Challenges in Reproduction
One of the primary challenges in reproducing the results of gpt-oss-20b lies in the absence of detailed information regarding the tools and agent harness utilized in the original evaluation. This gap has hindered researchers from accurately assessing the model’s capabilities.
Reverse Engineering the Model
In response to this challenge, our team took the initiative to reverse-engineer the in-distribution tools of the gpt-oss model.

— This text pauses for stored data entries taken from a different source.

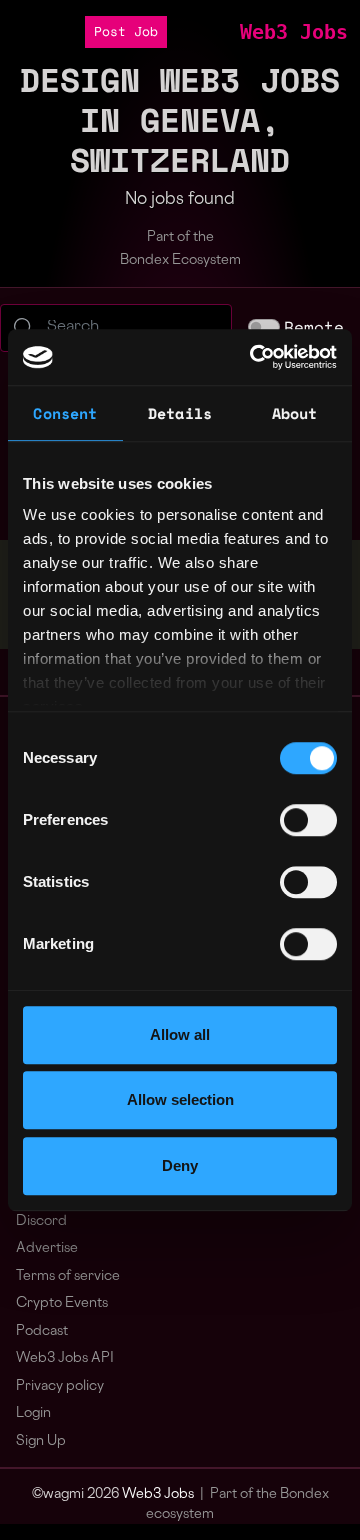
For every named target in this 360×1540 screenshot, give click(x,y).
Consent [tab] (65, 413)
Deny (180, 1165)
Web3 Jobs (294, 32)
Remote (314, 327)
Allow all (180, 1034)
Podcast (42, 1331)
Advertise (47, 1248)
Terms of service (68, 1276)
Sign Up (41, 1441)
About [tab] (295, 413)
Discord (41, 1221)
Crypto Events (62, 1303)
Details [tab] (180, 413)
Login (33, 1413)
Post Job (126, 31)
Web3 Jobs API (65, 1358)
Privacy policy (60, 1386)
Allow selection (180, 1099)
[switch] (308, 820)
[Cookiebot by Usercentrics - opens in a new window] (254, 357)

The findings revealed that even without explicit tool definitions, gpt-oss demonstrates a robust ability to call tools from its training distribution with significant statistical confidence. This indicates that the model possesses a strong prior knowledge base rather than simply generating outputs based on hallucination.
Development of the Harmony Agent Harness
To facilitate a more accurate evaluation of gpt-oss, we created a native harmony agent harness. This tool encodes messages in the model’s native format, effectively bypassing the limitations associated with the lossy Chat Completions conversion process. The implementation of this agent harness represents a significant advancement in achieving precise communication with the model.
Results of Independent Reproduction
With the combination of reverse-engineered tools and the new harmony agent harness, we successfully achieved the first independent reproduction of OpenAI’s published scores for gpt-oss-20b. The results are as follows:
- SWE Verified HIGH: 60.4% (originally reported as 60.7%)
- SWE Verified MEDIUM: 53.3% (originally reported as 53.2%)
- AIME25 with tools: 91.7% (originally reported as 90.4%)
Conclusion
Our findings underscore the importance of transparency in AI research and the need for robust methods to evaluate the performance of advanced models. The successful reproduction of gpt-oss-20b’s scores not only validates OpenAI’s original claims but also opens the door for further exploration and understanding of the capabilities of AI language models.
Future Directions
As the field of artificial intelligence continues to evolve, it is crucial for researchers to share methodologies and insights to ensure the integrity of model evaluations. Our work with gpt-oss-20b serves as a foundation for future studies aimed at enhancing AI performance and reliability.